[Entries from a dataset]
>>>>

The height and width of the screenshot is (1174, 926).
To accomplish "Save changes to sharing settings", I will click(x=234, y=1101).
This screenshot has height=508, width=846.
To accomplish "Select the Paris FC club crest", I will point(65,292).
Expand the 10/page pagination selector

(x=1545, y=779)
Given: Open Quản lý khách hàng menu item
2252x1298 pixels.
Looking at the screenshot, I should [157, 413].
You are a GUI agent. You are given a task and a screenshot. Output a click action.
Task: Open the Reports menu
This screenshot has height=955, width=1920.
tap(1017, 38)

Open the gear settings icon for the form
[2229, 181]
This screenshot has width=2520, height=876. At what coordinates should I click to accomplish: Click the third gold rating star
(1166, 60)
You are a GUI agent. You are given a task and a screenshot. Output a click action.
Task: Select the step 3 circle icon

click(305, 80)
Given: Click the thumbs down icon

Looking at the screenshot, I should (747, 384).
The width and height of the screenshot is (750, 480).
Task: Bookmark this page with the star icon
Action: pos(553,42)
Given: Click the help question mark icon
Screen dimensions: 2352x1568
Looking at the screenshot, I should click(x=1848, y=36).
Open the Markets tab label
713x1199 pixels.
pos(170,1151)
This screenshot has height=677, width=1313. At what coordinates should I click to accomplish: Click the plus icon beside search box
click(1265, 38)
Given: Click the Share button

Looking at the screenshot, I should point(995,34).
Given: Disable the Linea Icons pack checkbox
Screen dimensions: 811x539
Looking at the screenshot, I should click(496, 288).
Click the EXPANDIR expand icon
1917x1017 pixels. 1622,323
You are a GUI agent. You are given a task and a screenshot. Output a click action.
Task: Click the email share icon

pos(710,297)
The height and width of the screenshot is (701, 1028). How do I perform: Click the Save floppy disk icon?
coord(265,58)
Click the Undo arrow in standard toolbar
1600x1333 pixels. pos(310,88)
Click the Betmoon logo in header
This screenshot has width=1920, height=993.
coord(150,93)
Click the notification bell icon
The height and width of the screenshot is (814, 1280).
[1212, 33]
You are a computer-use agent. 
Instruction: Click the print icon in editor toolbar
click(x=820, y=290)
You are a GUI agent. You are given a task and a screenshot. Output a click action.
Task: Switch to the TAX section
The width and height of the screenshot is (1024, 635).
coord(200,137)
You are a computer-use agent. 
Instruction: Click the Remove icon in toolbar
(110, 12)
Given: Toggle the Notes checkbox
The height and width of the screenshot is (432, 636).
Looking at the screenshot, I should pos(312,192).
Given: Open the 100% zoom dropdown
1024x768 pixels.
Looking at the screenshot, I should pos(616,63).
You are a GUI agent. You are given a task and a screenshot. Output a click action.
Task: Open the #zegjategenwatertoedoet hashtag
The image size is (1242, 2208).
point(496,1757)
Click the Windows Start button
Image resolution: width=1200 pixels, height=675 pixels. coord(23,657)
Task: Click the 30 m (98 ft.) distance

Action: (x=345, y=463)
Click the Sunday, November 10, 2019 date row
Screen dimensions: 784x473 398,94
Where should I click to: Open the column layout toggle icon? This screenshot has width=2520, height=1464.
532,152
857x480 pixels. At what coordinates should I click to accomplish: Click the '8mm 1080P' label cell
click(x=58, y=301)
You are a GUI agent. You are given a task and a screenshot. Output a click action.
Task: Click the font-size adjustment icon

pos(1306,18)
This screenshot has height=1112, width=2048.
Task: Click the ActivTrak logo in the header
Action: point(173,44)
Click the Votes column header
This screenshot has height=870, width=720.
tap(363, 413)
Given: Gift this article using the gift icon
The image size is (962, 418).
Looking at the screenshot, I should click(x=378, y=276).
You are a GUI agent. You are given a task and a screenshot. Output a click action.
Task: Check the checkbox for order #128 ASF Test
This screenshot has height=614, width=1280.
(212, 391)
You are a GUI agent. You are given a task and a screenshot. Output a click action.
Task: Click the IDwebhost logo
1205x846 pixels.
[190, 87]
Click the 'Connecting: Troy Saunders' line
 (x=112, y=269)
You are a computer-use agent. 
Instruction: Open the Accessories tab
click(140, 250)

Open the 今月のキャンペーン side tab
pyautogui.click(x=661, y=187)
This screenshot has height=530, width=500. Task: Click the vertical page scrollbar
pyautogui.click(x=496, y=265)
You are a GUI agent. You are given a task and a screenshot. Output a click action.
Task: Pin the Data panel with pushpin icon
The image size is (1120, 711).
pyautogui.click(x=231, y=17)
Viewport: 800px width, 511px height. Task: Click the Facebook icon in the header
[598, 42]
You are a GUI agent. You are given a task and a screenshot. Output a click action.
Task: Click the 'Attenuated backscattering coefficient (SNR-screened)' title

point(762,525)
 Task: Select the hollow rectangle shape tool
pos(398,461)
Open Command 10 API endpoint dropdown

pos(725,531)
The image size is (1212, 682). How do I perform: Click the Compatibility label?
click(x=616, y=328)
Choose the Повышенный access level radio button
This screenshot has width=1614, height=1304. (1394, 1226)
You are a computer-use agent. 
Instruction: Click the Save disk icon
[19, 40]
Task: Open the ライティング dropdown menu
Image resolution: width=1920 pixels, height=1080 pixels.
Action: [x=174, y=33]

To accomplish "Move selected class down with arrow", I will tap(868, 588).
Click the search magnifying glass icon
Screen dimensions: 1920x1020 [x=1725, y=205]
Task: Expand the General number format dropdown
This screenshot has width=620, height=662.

<<<<

Please rewrite only the stretch from the line containing "Click the 'Connecting: Troy Saunders' line" through the line containing "pyautogui.click(x=231, y=17)", swapping "Accessories" for "Add-ons" and keeping everything else the same.

Final result
Click the 'Connecting: Troy Saunders' line
 (x=112, y=269)
You are a computer-use agent. 
Instruction: Open the Add-ons tab
click(140, 250)

Open the 今月のキャンペーン side tab
pyautogui.click(x=661, y=187)
This screenshot has height=530, width=500. Task: Click the vertical page scrollbar
pyautogui.click(x=496, y=265)
You are a GUI agent. You are given a task and a screenshot. Output a click action.
Task: Pin the Data panel with pushpin icon
The image size is (1120, 711).
pyautogui.click(x=231, y=17)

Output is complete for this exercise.